Se encogió de hombros con desdén y cabeceó.

– Dos, pero no he estado en vela por lo que tú crees. Estuve leyendo un libro sobre las aplicaciones de las nuevas tecnologías. El láser, los transformadores de sistemas analógicos en digitales, y esas cosas. Ayer me entró curiosidad por la electricidad. Resulta que nadie sabe lo que es, y la cosa tiene narices. ¡Pero qué términos, oye! Que si «amplitud de oscilación», que si «semiperíodo»… Ojalá encuentre al hombre al que pueda hablarle de estas cosas. ¿Y tú qué tal? ¿Quieres una Coca?

Había abierto ya el último cajón, donde escondía una nevera portátil. Sacó un botellín de Coca-Cola del tamaño de un biberón y lo destapó enganchando la chapa en el tirador metálico del cajón y propinándole una rápida sacudida hacia abajo. Me ofreció el botellín, pero negué con la cabeza y se lo tomó ella.

– Pero siéntate -dijo a continuación, dejando el botellín en la mesa con un golpe.

Aparté un montón de expedientes y tomé asiento en la silla de las visitas.

– ¿Qué sabes de una mujer llamada Marty Grice y que fue asesinada hace seis meses? Me han dicho que tenía un seguro de SFC

Se rozó con suavidad las comisuras de la boca con el pulgar y el índice.

– Pues sí, fui yo quien se encargó de ese expediente. Fui a ver la casa dos días después del siniestro. ¡Qué desastre, Señor! No tengo aún el informe definitivo sobre las pérdidas, pero Pam Sharkey me dijo que lo tendría listo en un par de semanas.

– ¿Es ella la agente responsable?

Asintió y dio una chupada al cigarrillo. Expulsó el humo en sentido vertical, hacia el techo.

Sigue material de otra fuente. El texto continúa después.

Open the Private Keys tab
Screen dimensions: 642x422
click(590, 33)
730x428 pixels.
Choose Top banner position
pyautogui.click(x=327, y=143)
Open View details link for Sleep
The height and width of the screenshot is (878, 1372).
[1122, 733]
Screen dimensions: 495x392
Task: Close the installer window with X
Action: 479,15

– El seguro de vida había caducado, pero seguía en vigor una pequeña póliza de dos mil quinientos dólares. En la actualidad con eso no hay ni para enterrar a un perro. El seguro contra incendios habría podido cubrirle las pérdidas, pero el tipo no tenía ninguno. Pam jura y perjura que se lo aconsejó en su día, pero el hombre no quiso cargar con los gastos adicionales. Son cosas que pasan. La gente quiere ahorrar unos duros, y al final se le viene todo encima y pierde doscientos o trescientos mil. -Sacudió en la boca del botellín vacío de Coca-Cola la ceniza del cigarrillo, que cayó en el interior con limpieza.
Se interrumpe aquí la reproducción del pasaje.